═════ Data provided ═════
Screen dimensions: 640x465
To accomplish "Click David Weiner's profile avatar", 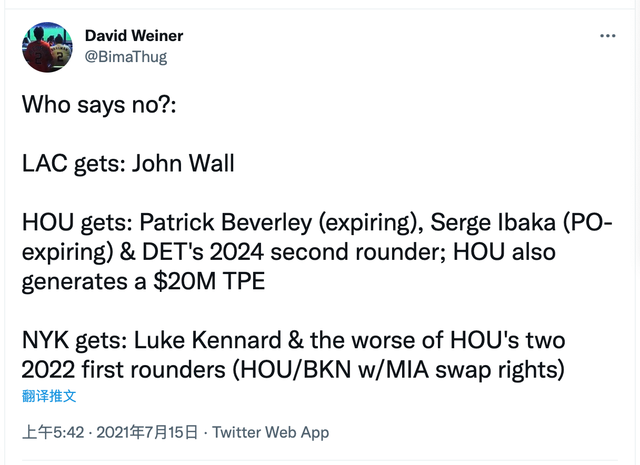I will (x=47, y=47).
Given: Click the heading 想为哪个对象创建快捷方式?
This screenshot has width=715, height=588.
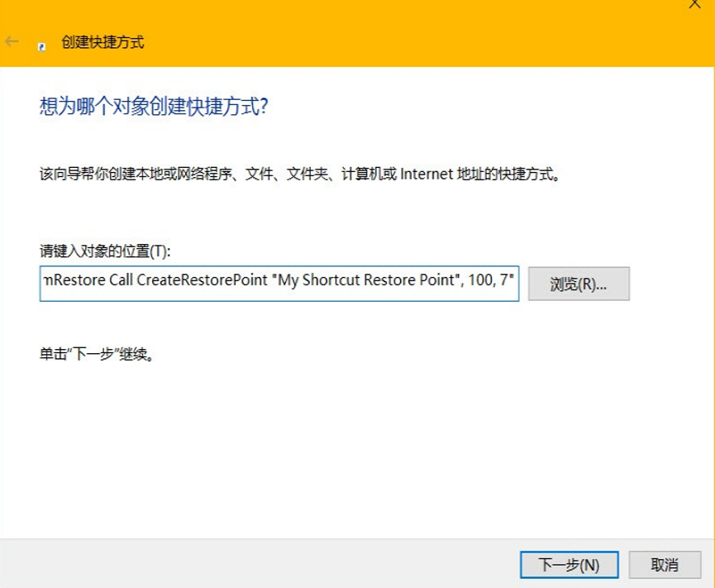Looking at the screenshot, I should 154,107.
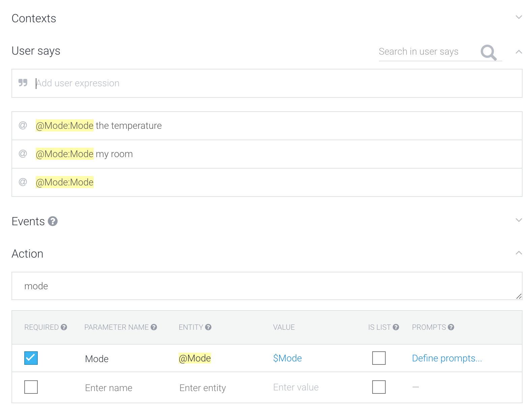Open the Define prompts link
This screenshot has width=532, height=412.
pos(447,358)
═════
■ **Problem description**: Take the line that contains "Given: Click the heading 想为哪个对象创建快捷方式?" and every line after it to the end of the records above; quote them exactly, leaving out the pictures.

■ **Exercise answer**:
Given: Click the heading 想为哪个对象创建快捷方式?
This screenshot has width=715, height=588.
Looking at the screenshot, I should 154,107.
Open the Define prompts link
This screenshot has width=532, height=412.
pos(447,358)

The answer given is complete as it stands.